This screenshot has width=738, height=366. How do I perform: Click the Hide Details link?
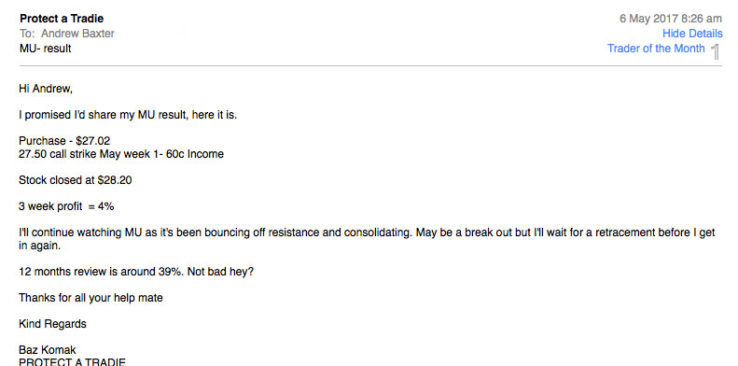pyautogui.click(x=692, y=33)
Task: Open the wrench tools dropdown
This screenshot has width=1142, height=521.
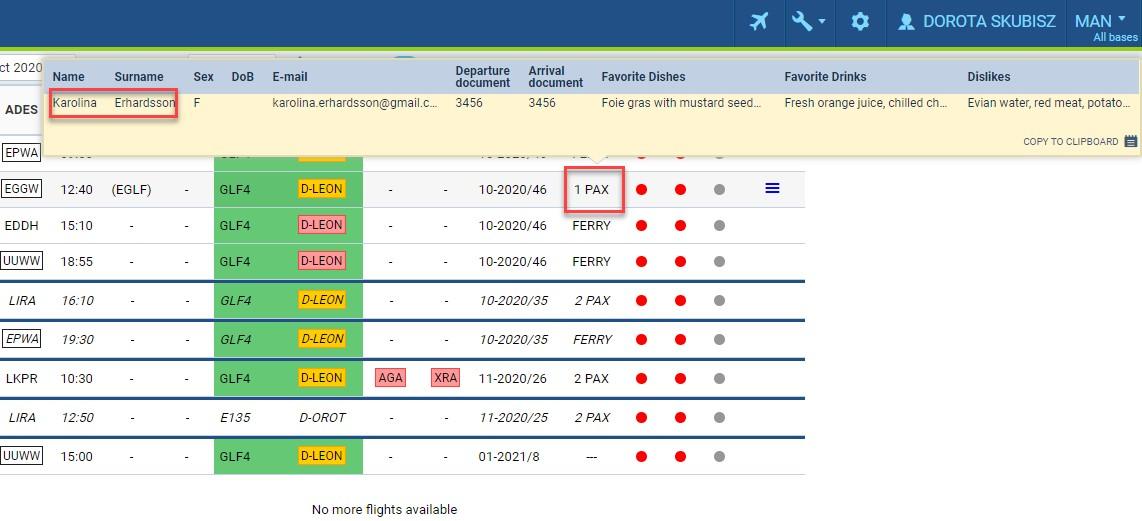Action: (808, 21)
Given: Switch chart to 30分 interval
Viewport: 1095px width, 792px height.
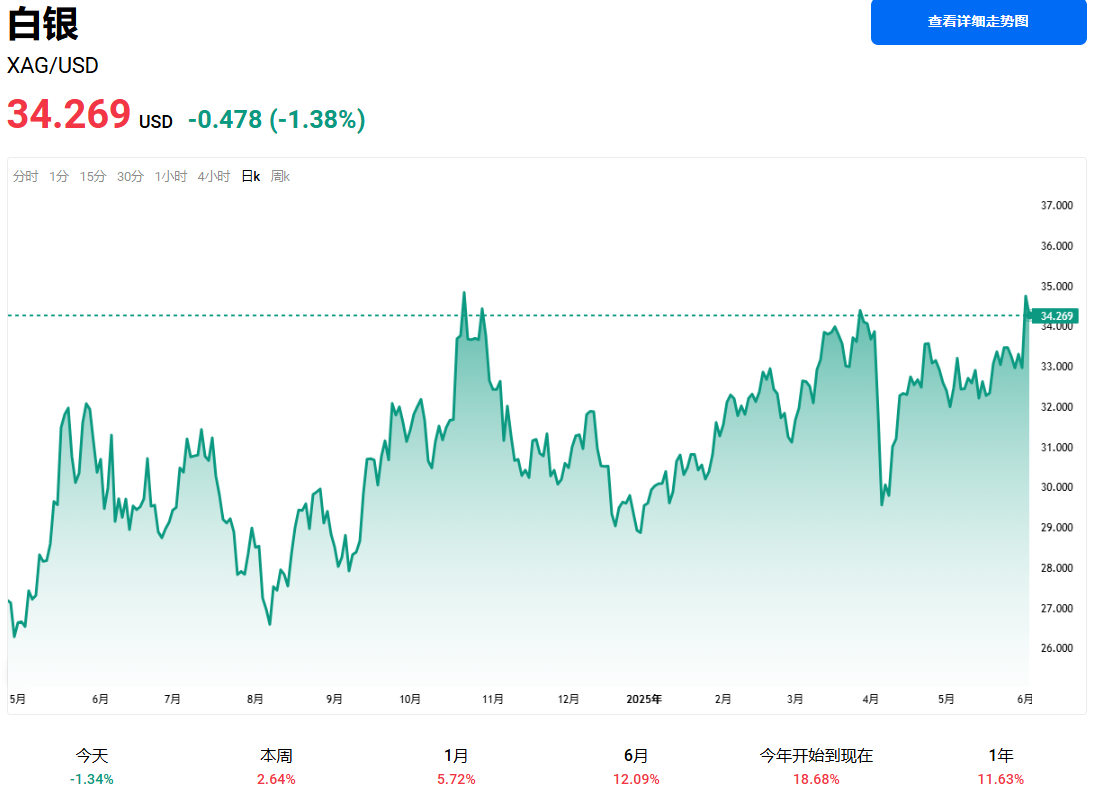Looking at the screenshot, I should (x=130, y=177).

_____

• WHAT THIS TASK INVOLVES
Output all of the data word for word, excluding any pictures.

• FINISHED EXERCISE
This screenshot has width=738, height=366. How do I perform: Click the Hide Details link?
pyautogui.click(x=692, y=33)
Task: Open the wrench tools dropdown
This screenshot has width=1142, height=521.
Action: (808, 21)
Given: Switch chart to 30分 interval
Viewport: 1095px width, 792px height.
Looking at the screenshot, I should (x=130, y=177).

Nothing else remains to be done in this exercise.